CLEVELAND - Chip Kelly won't be packing his visor or high-powered offense and joining the Browns.
A person familiar with Cleveland's coaching search says the team will not be hiring Oregon's offensive wizard, who nearly reached an agreement with the Browns on Friday. However, the 49-year-old Kelly was indecisive about making the jump to the NFL and the Browns decided to move on to other candidates.
The person spoke to The Associated Press on condition of anonymity Sunday because of the sensitivity of the search.
The Browns questioned whether Kelly "was committed to coming to the NFL," said the person, and the team decided to continue the search for their sixth fulltime coach since 1999.
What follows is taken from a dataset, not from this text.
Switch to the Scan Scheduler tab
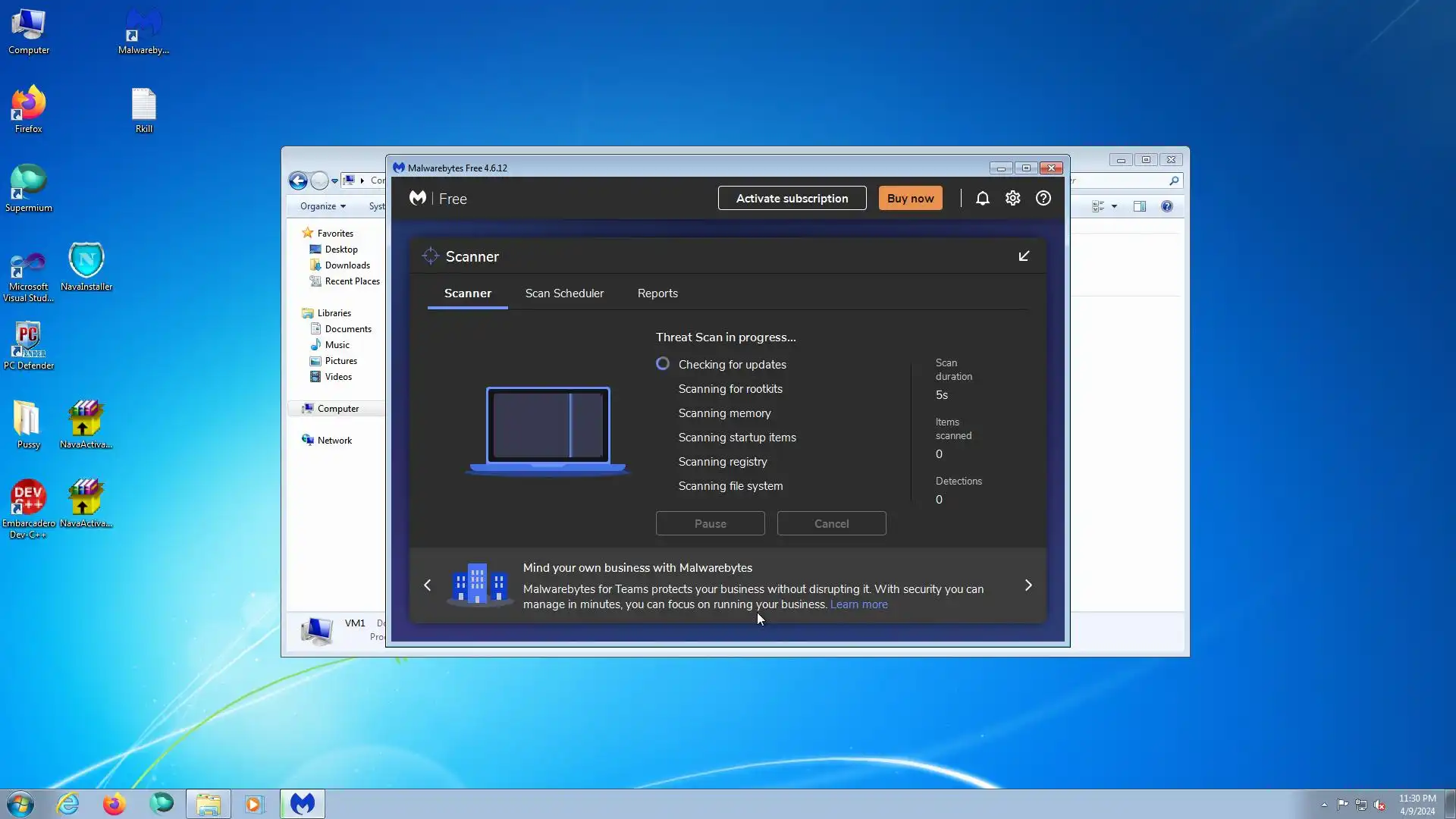The width and height of the screenshot is (1456, 819). coord(564,293)
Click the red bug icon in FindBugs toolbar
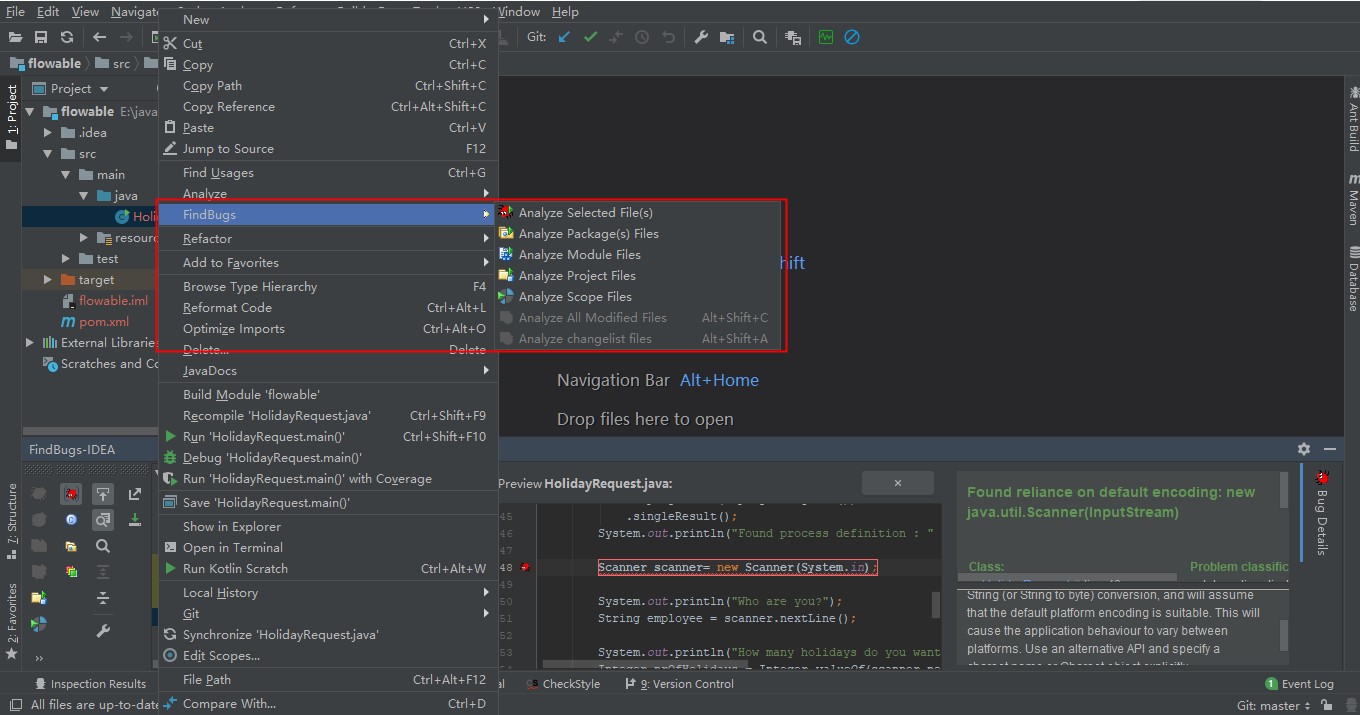Viewport: 1360px width, 715px height. click(x=71, y=494)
Kelly, who turned down Tampa Bay's job deep into negotiations last season, may stay in the college game and return to Oregon, where he has built the Ducks into a national power. Oregon has gone 46-7 the past four seasons under Kelly and made four straight appearances in BCS bowl games.
After Kelly met with the Browns for seven hours Friday, it appeared he was headed to Cleveland. The Philadelphia Eagles even decided to leave Arizona after they were informed a deal between the Browns and Kelly was imminent. However, Kelly wanted to keep a scheduled interview with the Eagles and the team returned and reportedly spent nine hours with him on Saturday.
Kelly also met with the Buffalo Bills, but that was nothing more than a cursory interview for both sides.
The pursuit of Kelly created an interesting subplot between the Browns and Eagles. Cleveland CEO Joe Banner spent 19 seasons in Philadelphia before leaving the team last year amid a power struggle. Banner is longtime friends with Eagles owner Jeffrey Lurie, and the two of them potentially squaring off in a bidding war for Kelly was straight out of a screenplay.
It's not known what kind of offer the Browns made for Kelly, who earned a base salary of $2.8 million last season at Oregon and still has five years left on his contract.
Meanwhile, the Eagles confirmed they had scheduled an interview with Broncos offensive coordinator Mike McCoy on Sunday.
Kelly's high-octane, hurry-up offense has raised his profile and made the Ducks, with their splashy array of colorful Nike uniforms, more than a curiosity. Several NFL teams, including the New England Patriots and Washington Redskins, are using elements of Kelly's schemes in their offenses.
With Kelly no longer in the picture, the Browns will turn their attention to other candidates.
Owner Jimmy Haslam and Banner spent most of the past week in Arizona, where Kelly was coaching Oregon in the Fiesta Bowl. While waiting to meet with Kelly, the Browns interviewed former Arizona coach Ken Whisenhunt, Cardinals defensive coordinator Ray Horton, Syracuse's Doug Marrone and Penn State's Bill O'Brien.
Marrone accepted Buffalo's coaching vacancy on Sunday, and O'Brien decided to stay with the Nittany Lions. The interview of Horton satisfies the NFL's Rooney Rule for minority candidates.
A former NFL player, Whisenhunt, who led the Cardinals to a Super Bowl, spent one season as a special teams coordinator with Cleveland. He also served as Pittsburgh's offensive coordinator from 2004-06, and that connection could serve him well with Haslam, who had a minority share in the Steelers before he bought the Browns from Randy Lerner for just over $1 billion.
Haslam and Banner fired Pat Shurmur last week, one day after the Browns finished a 5-11 season with a loss in Pittsburgh. Shurmur went 9-23 in two seasons for the Browns, who have lost at least 11 games in each of the past five seasons.
Before embarking with Banner on the coaching search, Haslam said there was no set time frame on finding a coach and he would wait has long as necessary to "bring the right person to Cleveland."
"Our goal is to get the best person and if we happen to find that person within a week, that's great and if it takes a month, that's great also," Haslam said. "Sooner is preferable, but whatever timetable it takes to get the right person, we're going to take."
Haslam and Banner are focused on hiring a coach first before turning their attention to a personnel executive. Tom Heckert, who overhauled Cleveland's roster in the past three years, was also fired last week. It's not known if the Browns have interviewed any GM candidates.